Zum Glück fanden wir ein paar schöne, weniger besiedelte Flecken, wo wir ungestört parken und wohnen konnten. Auch verbrachten wir drei Nächte an einem wunderschönen Plätzchen im Nationalpark del Teide. Wir hatten dort oben unsere Ruhe, kühle Nächte und atemberaubende Sonnenauf- und untergänge. Ich genoss viele, herrliche Ausfahrten mit meinem Rennvelo. Und das Grandiose sind die vielen Höhenmeter, welche man auf wenigen Kilometern absolvieren kann. Denn Teide Nationalpark erklomm ich mehrere Male auf diversen Strassen. Die Strassen waren in einem sehr guten Zustand und je nachdem wo und um welche Uhrzeit, konnte man die Steigungen ohne viel Verkehr geniessen. Ich liebe es,  einfach stundenlang mit dem Rennvelo Berge hochzufahren. Und ab und zu schaffe ich es in das sogenannte Runnershigh. Dann fühlt es sich an, als schwebe ich über mir und schaue von Oben wie ich einen Berg hochfahre. Flow und pures Glück total vereint. Was wir noch so alles für schöne Sachen auf Teneriffa erlebten, hat euch Roger im letzten Blog bereits erzählt.

 

Nun sind wir seit einer Woche auf La Gomera. Diese Insel kannte ich aus einer Dok im SRF über Aussteiger, welche hier angeblich in Höhlen wohnen. Bisher sind wir diesen aber noch nicht begegnet. Und ja, ich muss sagen, das Karma auf La Gomera ist wirklich tausendmal besser als auf Teneriffa. Schon als wir den Hafen in San Sebastian mit der Fähre erreichten und mit Sämi das enge und steile Strässchen im Dunkeln hoch fuhren, fühlte es sich irgendwie viel lockerer an. Die erste Nacht verbrachten wir mutterseelenalleine direkt an einem Strand. Wir fuhren dann mit Sämi weiter in die Berge und waren überwältigt von der wechselnden Fauna und Flora. Als wir in den Nationalpark de Garajonay fuhren war es plötzlich total grün, neblig und ein kühler Wind blies. Kein Wunder wird dieser üppige und dichte Wald, Nebelwald, genannt. Beim Aussichtspunkt Igualero fanden wir ein schönes Plätzchen für die nächsten Nächte. 

 

Unsere erste Erkundungstour absolvierten wir wieder mit dem Rennvelo. Auf knapp 50 km kamen bereits 1600 Höhenmeter dazu.
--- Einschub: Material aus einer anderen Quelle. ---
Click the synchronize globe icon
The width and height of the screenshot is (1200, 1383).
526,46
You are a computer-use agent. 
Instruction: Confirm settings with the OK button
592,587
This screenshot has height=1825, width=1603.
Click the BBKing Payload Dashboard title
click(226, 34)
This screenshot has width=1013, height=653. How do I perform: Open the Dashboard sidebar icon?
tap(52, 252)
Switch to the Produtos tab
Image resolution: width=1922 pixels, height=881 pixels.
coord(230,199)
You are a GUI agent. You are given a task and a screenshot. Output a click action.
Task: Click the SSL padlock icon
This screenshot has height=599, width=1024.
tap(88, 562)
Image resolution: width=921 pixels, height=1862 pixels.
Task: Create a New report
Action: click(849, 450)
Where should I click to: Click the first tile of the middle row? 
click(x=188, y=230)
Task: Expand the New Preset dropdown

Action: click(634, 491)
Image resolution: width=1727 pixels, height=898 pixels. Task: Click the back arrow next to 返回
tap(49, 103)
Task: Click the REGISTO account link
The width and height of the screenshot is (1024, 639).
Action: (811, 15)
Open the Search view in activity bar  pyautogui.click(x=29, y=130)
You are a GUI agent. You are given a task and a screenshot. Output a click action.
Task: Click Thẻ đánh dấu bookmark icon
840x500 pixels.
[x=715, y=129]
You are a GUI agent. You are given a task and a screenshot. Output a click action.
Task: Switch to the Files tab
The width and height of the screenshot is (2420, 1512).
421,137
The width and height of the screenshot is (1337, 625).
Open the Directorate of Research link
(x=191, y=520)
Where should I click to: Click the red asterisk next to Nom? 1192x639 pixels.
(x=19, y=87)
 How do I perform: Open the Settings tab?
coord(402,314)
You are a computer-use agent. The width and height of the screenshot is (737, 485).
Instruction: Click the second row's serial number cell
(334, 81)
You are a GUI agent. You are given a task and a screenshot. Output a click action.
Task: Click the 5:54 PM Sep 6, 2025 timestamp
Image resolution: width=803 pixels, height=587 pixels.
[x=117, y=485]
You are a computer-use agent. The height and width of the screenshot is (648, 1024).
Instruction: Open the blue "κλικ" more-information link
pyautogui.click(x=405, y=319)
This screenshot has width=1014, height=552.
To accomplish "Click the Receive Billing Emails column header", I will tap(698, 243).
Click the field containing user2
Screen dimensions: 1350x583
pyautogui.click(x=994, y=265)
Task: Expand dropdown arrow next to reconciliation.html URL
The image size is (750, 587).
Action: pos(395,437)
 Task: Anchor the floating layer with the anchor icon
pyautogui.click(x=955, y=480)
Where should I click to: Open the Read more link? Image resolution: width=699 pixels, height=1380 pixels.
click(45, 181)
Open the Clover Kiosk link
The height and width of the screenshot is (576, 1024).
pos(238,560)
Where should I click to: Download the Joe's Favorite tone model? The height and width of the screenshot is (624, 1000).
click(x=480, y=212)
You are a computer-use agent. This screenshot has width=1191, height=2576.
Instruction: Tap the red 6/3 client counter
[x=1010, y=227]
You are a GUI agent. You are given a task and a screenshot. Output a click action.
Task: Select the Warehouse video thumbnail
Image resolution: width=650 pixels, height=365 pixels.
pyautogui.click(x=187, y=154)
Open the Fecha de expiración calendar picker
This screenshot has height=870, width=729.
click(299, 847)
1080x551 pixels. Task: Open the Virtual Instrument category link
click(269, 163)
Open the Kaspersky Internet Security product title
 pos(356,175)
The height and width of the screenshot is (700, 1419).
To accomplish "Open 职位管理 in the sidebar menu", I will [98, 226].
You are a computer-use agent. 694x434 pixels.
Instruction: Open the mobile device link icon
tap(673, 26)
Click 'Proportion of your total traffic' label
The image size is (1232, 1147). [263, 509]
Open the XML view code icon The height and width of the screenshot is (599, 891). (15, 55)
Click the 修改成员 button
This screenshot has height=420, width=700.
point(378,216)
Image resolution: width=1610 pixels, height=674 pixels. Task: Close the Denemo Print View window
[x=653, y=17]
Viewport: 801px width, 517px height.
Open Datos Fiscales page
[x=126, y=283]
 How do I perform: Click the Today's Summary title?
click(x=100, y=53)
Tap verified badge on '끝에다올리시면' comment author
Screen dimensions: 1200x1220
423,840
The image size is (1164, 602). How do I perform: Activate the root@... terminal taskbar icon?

Also genau nach meinem Geschmack. Hier hat man als Velofahrer wirklich seine Ruhe. Wunderschöne Strässchen durch dichte Wälder, über Küstenstrassen, windige Pässe und unzählige Serpentinen. Es geht praktisch immer lange bergauf und dann in ein nächstes Tal wieder über 1000 Tiefenmeter runter. In den kleinen Dörfer kann man den Energiehaushalt in einem Café jeweils bei einem Cappuccino und Croissant oder Sandwich wieder füllen, bevor man den nächsten Anstieg in Angriff nimmt.

 

Auch zum Biken entdeckten wir coole Wanderwege, welche zum Teil richtig anspruchsvoll sind und jedes Bikerherz höher schlagen lassen. Leider war unsere erste Biketour nur von kurzer Dauer. Rogers Tublessreifen am Hinterrad war nicht mehr dicht. Also Schlauch rein und los. Leider war nach wenigen Kilometern Abfahrt bereits wieder Schluss. Ein klassischer Snakebite. Mit Schlauch im Reifen machen die Trails hier keinen Sinn. Zum Glück fanden wir vor zwei Tagen einen Bikemechaniker, welcher noch einen Pneu hatte und Rogers Bike wieder auf Vordermann brachte. Nun hat er zwar einen Crosscountry Racepneu, statt dem Hans Dampf. Aber immerhin wieder Tubless. 😏

 

Die letzten zwei Tage erkundeten wir die Insel zu Fuss auf den gut erhaltenen und super ausgeschilderten Wanderwegen. Zum ersten Mal, seit wir hier sind, war im Nebelwald kein Nebel. Wir kamen beim Durchqueren des Nationalparks also in den Genuss von einer wunderschönen Aussicht. Nur die enorme Hitze auf gewissen Abschnitten machte mir etwas Mühe. Übernachtet haben wir in unserem Biwakzelt inmitten von Palmen. Erst am nächsten Morgen merkten wir, dass rund um unseren Biwakplatz jede Menge Bienenhäuser stehen. Für mich als Schwerallergikerin nicht gerade der ideale Ort für ein Biwak. Zum Glück schliefen die Bienen bei unserer Ankunft bereits und erwachten erst, als wir uns wieder auf den Weiterweg machten. 

 

Unser Sämi steht nun am Ende des Valle Gran Rey direkt an der Strandpromenade. Während ich diesen Blog schreibe chillt Roger am Strand und ich geniesse das Rauschen der Wellen. Und wer weiss, vielleicht zieht es sogar mich irgendwann doch noch ins Wasser.